We prepared for bed by laying out our bags on the foam covered deck and rolled back the tarp so we could lie and gaze at the stars before going to bed. We were laying on the deck of the boat when Sarah noticed that down the river a bit there were a group of locals singing this melodic yet a bit eerie mellow Egyptian song. The song came wafting down the river as though the men were really far away, but close enough for us to hear the words of the song. It was a group of men singing which sounded to (a sound I can relate it to) a group of monks singing at their monastery. The captain and cook of the next felucca (20m) away each had a set of drums which they were beating in rhythm to the singers across the river.

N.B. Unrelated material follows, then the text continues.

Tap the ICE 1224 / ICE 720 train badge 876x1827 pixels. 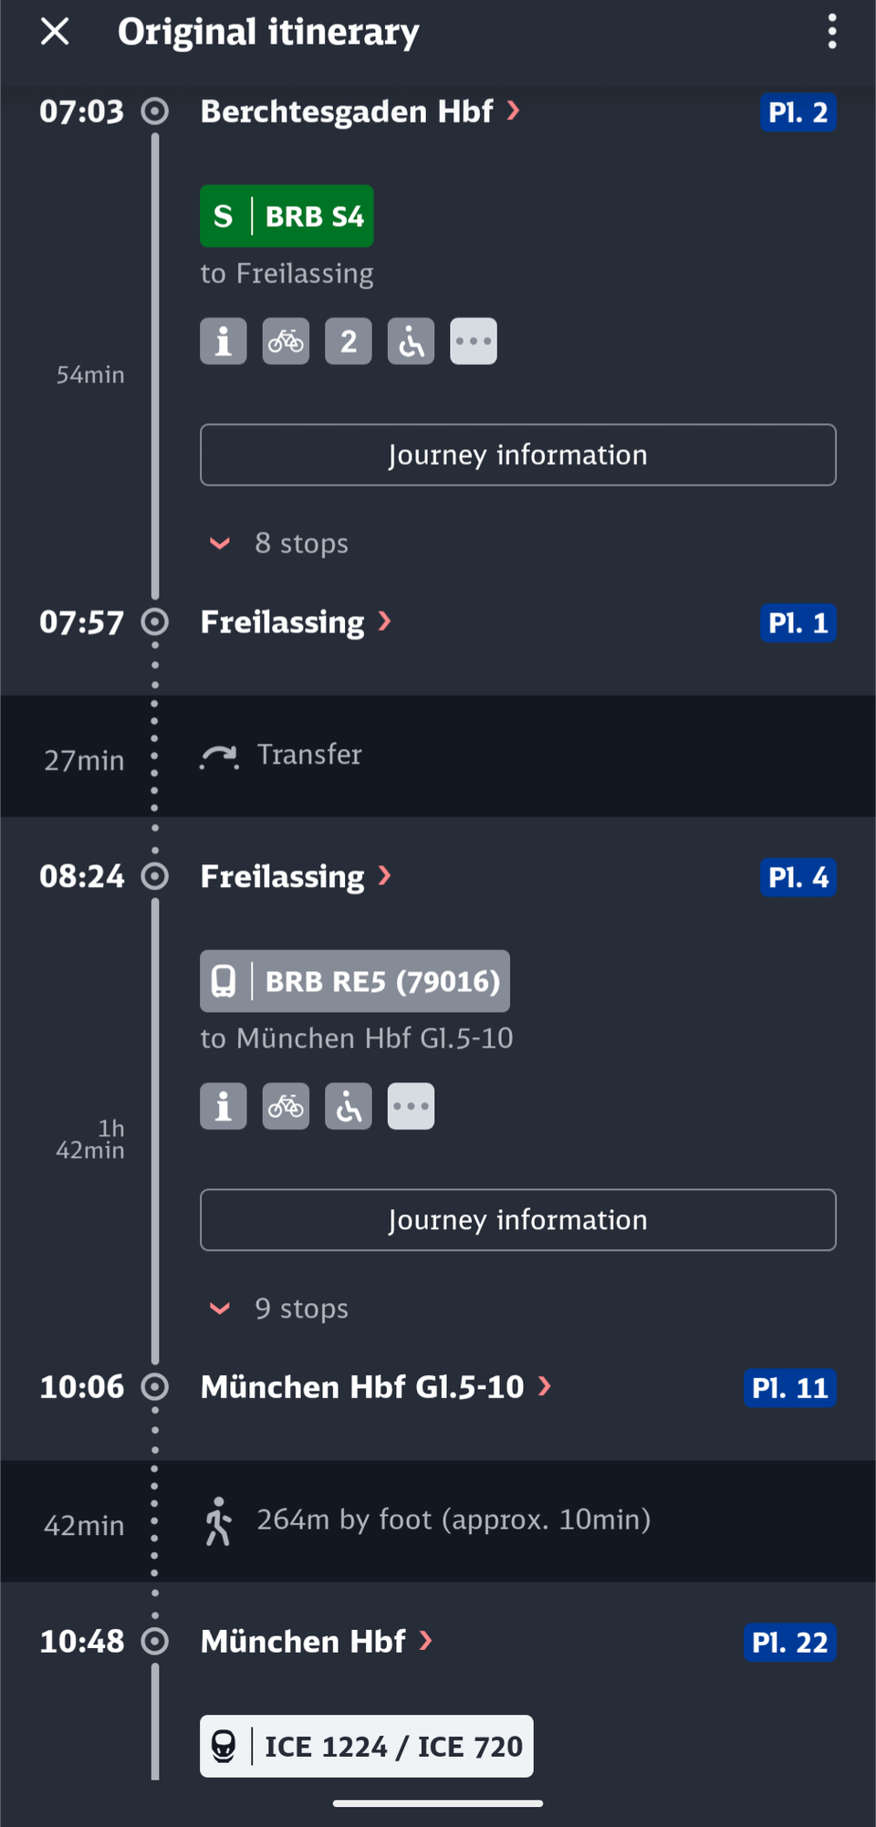coord(366,1746)
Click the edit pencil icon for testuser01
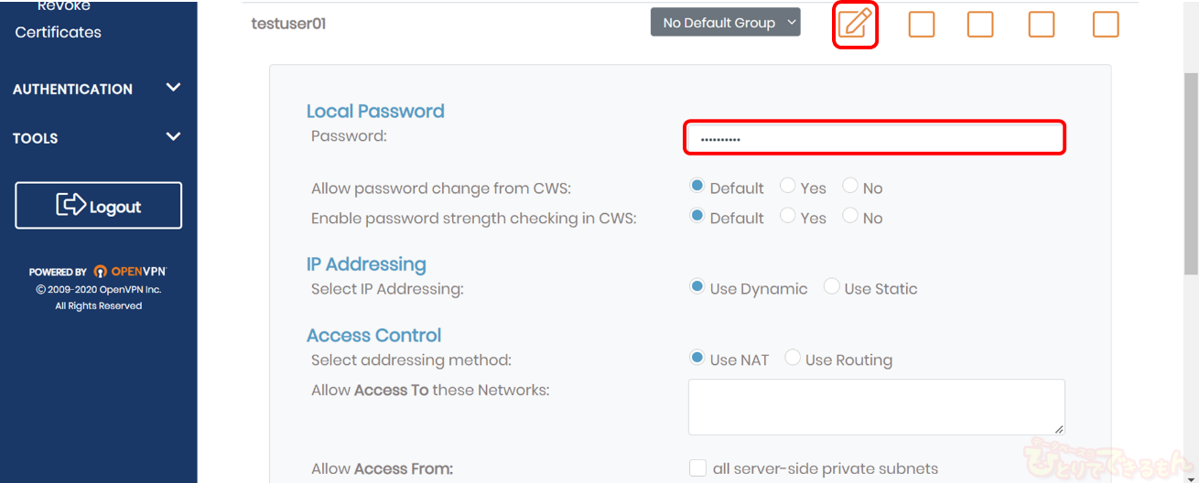 855,24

We laid there enchanted by the music when Sarah said that one of the things you couldn’t take home with you from your travels were sounds. And she was so right – I can try to describe these sounds and how pleasant it was to hear but you will never know until you go there yourself. The sound of the mosque in Cairo when Rich opened the French doors that morning, and this singing over the Nile; two things I will say (even thinking about this now in Oct 1993) never, ever forget.
The singing lulled us to sleep, but Adel and Sarah woke me up when he carried her across to shore for a loo break at 3:00 a.m. They came back and the three of us sat there and smoked cigarettes looking for shooting stars. Adel went and untied the boat so we would drift down river away from the stray dogs on shore who would come down to the Nile, take a drink, then go behind the closest bush and start yelping in a playful manner. It sounded like there were ten dogs paving a total party behind the bush. There were the dogs, then a short distance away the birds were fighting and squawking away, hence the reason for our drifting. Adel is a really agile sailor, for when we were getting ready to go to sleep Adel climbed the mast and tied the sail down. He climbed to the top of the mast as though it had stairs wrapping around it when in reality it was a pole with little circles of rope spaced evenly all the way to the top. We floated a while when one of the huge cruise ships that go up and down the Nile went by, which created a huge wake making the boat rock really hard.
The other guys in the boat woke up and were sort of startled that we’d been floating away from shore. Adel got up and started sailing again while we went back to sleep.